A Reversible Light-Driven Biomimetic K⁺/Na⁺-Exchanger Controls Cancer Cell Apoptosis

Although natural dual-ion exchangers are indispensable for bio-organic functions, developing their artificial counterparts remains nearly unexplored. Herein, this work proposes a novel light-controlled K+/Na+-transport-exchanger TE12, realizing an unprecedented reversible switch between K+- and Na+-transmembrane transport by changing its transport mechanism (channel and carrier). The conformational transformation of the azobenzene moiety in TE12 essentially induces this.
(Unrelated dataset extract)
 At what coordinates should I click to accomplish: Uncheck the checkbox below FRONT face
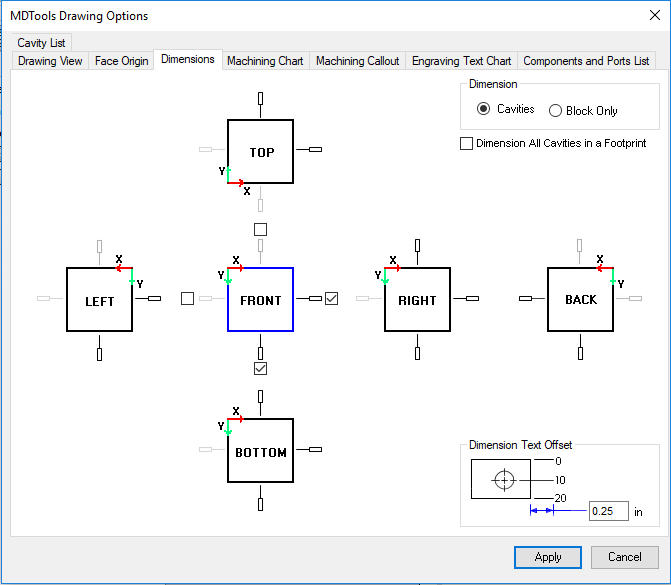pyautogui.click(x=260, y=369)
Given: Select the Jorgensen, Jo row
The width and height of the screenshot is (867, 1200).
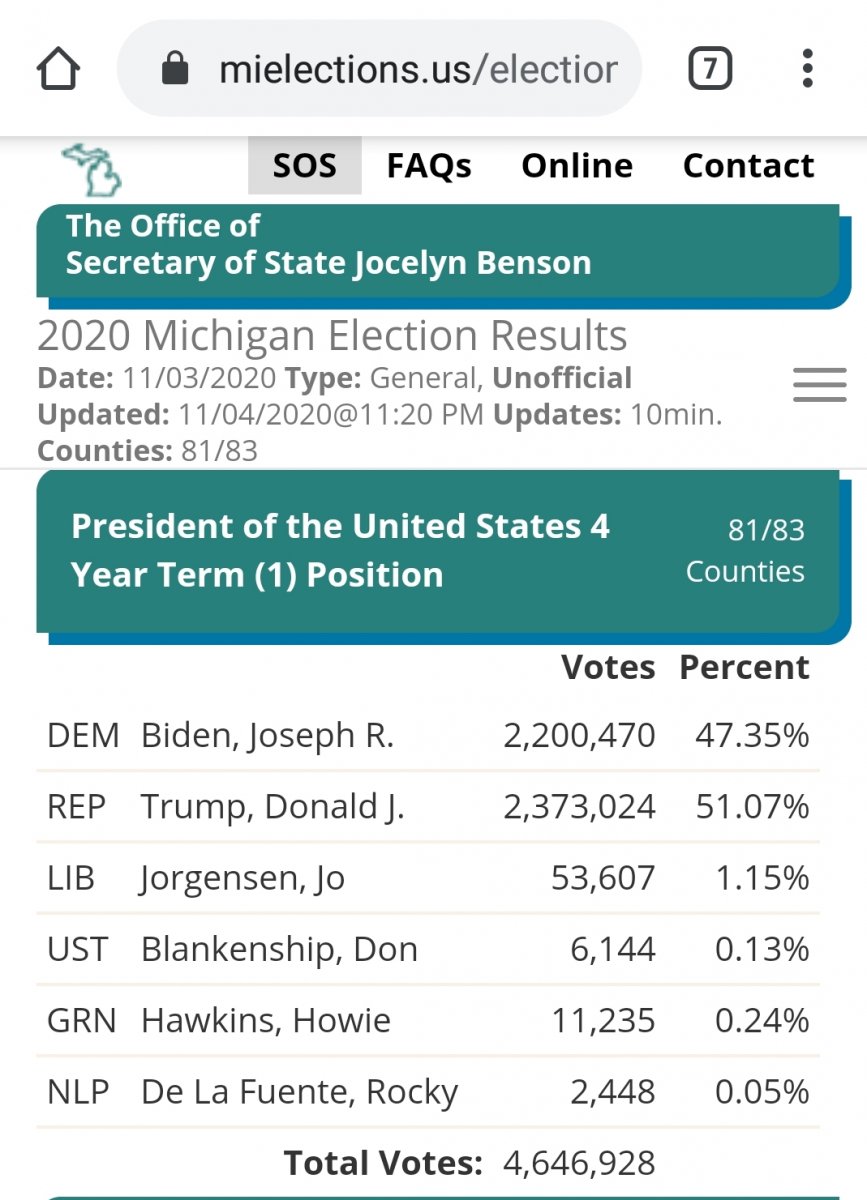Looking at the screenshot, I should (428, 878).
The K+/Na+ selectivity of K+-channel Trans-TE12 is as high as 20.3, making it one of the most selective artificial K+-transporters. Moreover, considering the scarcity of artificial Na+-transporters, the Na+-carrier Cis-TE12 with high Na+/K+ selectivity (9.25) represents a breakthrough. Cis-TE12 significantly triggers cell apoptosis by igniting fascinating "Na+ sparks" first observed on cancer cells treated with synthetic channels, while K+-channel Trans-TE12 exhibits low toxicity. Importantly, TE12 can function as a spatiotemporally controllable ion interference therapy, enabling in situ 365 nm light-triggered and 450 nm light-inhibited cell death. This work realizes sophisticated functions in a simplified structure by the "Less is More" design concept. It opens a shortcut toward the future iterative updating of artificial ion transporters to make them better biological analogs and therapeutic agents.